SUPPLIED DATA:

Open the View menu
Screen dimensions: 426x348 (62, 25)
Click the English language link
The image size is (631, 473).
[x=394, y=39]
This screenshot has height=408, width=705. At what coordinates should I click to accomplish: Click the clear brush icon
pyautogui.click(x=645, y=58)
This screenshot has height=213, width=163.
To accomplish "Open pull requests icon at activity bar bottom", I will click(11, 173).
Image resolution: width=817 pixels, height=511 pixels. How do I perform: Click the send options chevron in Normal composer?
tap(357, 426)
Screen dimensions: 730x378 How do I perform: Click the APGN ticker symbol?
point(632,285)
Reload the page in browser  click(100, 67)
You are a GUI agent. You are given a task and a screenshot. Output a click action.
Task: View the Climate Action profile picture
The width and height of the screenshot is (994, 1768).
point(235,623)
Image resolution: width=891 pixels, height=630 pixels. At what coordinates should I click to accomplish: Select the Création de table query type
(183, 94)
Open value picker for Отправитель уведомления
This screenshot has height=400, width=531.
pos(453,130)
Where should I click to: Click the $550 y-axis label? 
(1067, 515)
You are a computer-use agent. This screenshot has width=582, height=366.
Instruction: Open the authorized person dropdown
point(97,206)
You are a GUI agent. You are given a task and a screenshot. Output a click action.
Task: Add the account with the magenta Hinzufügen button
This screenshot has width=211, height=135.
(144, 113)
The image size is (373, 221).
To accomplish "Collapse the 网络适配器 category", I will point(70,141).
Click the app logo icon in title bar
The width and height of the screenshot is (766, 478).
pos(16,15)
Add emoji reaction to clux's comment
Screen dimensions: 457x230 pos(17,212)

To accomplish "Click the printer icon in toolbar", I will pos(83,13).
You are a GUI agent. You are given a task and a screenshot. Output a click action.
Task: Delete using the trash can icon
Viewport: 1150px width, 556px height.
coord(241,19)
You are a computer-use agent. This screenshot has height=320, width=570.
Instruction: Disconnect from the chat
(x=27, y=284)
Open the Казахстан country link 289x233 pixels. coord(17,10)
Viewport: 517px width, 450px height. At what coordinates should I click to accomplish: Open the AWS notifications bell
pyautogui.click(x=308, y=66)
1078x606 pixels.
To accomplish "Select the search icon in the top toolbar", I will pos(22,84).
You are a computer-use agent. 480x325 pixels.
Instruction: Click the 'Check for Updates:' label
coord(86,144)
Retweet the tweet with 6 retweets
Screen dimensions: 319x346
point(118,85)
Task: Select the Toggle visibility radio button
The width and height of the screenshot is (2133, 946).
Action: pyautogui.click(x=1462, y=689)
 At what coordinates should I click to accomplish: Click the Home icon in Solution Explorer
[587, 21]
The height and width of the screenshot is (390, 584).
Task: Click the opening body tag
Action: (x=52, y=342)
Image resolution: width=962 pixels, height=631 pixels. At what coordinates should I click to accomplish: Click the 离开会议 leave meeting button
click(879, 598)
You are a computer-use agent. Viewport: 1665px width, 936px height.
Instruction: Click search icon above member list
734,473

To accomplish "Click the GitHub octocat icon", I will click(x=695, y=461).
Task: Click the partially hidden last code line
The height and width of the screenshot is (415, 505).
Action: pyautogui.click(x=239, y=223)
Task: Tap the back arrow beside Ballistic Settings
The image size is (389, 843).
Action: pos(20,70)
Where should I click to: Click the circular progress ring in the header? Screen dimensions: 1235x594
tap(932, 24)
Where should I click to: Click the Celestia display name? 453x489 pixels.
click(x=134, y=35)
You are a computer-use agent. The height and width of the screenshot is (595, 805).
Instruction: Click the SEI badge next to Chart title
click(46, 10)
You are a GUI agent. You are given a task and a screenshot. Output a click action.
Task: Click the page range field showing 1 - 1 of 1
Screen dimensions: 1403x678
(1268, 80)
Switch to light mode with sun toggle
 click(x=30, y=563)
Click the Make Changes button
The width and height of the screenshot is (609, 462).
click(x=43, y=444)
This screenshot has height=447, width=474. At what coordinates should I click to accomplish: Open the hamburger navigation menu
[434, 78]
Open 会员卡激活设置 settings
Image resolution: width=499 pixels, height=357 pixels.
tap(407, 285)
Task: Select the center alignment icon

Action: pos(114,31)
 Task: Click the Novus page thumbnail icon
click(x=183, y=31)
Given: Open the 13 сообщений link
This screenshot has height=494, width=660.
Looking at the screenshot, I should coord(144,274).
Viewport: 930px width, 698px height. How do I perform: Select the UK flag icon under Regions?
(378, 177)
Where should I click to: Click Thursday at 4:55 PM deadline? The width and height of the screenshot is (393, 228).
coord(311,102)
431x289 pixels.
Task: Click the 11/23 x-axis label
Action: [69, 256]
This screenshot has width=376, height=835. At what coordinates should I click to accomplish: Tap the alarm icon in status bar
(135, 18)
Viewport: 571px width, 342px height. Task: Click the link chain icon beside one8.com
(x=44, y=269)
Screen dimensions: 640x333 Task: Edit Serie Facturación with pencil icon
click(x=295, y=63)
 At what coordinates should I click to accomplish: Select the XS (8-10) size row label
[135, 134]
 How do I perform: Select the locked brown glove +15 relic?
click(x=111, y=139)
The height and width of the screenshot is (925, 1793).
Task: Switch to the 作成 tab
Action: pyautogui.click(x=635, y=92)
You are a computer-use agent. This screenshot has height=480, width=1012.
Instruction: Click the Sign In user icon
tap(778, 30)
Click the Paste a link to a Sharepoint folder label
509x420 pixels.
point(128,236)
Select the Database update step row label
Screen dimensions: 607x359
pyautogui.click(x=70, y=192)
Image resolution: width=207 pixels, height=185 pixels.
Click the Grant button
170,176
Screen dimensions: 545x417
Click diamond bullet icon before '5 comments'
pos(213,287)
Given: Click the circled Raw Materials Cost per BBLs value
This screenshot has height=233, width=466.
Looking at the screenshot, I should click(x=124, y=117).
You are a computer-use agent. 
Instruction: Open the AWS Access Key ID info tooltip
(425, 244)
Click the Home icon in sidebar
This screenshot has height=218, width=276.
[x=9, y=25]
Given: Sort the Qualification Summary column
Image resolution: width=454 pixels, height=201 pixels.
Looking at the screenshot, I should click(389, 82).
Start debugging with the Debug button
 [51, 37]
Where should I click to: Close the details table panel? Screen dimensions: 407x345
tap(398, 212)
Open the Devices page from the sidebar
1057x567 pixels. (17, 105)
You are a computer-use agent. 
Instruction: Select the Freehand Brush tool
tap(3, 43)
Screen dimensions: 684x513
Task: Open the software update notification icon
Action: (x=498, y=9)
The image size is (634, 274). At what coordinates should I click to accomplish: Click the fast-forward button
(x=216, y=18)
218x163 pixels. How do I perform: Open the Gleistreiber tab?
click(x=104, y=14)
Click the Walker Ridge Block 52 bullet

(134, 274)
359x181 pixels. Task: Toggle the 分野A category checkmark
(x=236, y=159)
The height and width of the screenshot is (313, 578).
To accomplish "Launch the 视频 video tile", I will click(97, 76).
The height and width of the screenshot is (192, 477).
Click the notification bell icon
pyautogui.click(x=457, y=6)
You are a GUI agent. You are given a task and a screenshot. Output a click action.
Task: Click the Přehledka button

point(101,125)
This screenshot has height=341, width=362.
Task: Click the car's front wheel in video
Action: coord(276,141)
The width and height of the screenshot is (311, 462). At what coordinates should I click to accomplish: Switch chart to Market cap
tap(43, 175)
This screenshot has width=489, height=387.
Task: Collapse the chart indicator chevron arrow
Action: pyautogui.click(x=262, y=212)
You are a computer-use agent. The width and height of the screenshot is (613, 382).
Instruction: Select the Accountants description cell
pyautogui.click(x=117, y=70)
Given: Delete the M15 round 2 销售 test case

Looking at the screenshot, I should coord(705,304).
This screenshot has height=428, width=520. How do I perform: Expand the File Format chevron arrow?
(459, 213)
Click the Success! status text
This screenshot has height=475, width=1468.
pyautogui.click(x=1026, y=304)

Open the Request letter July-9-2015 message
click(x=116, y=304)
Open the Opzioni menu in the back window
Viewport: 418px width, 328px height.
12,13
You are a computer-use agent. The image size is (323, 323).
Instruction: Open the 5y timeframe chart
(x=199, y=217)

STATED PROBLEM: Rewrite the listing between the lines holding "Click the app logo icon in title bar" and "I will pos(22,84).", inclusive, as a numbered list, and drop any blank lines.

TASK OUTPUT:
1. Click the app logo icon in title bar
2. The width and height of the screenshot is (766, 478).
3. pos(16,15)
4. Add emoji reaction to clux's comment
5. Screen dimensions: 457x230 pos(17,212)
6. To accomplish "Click the printer icon in toolbar", I will pos(83,13).
7. You are a GUI agent. You are given a task and a screenshot. Output a click action.
8. Task: Delete using the trash can icon
9. Viewport: 1150px width, 556px height.
10. coord(241,19)
11. You are a computer-use agent. This screenshot has height=320, width=570.
12. Instruction: Disconnect from the chat
13. (x=27, y=284)
14. Open the Казахстан country link 289x233 pixels. coord(17,10)
15. Viewport: 517px width, 450px height. At what coordinates should I click to accomplish: Open the AWS notifications bell
16. pyautogui.click(x=308, y=66)
17. 1078x606 pixels.
18. To accomplish "Select the search icon in the top toolbar", I will pos(22,84).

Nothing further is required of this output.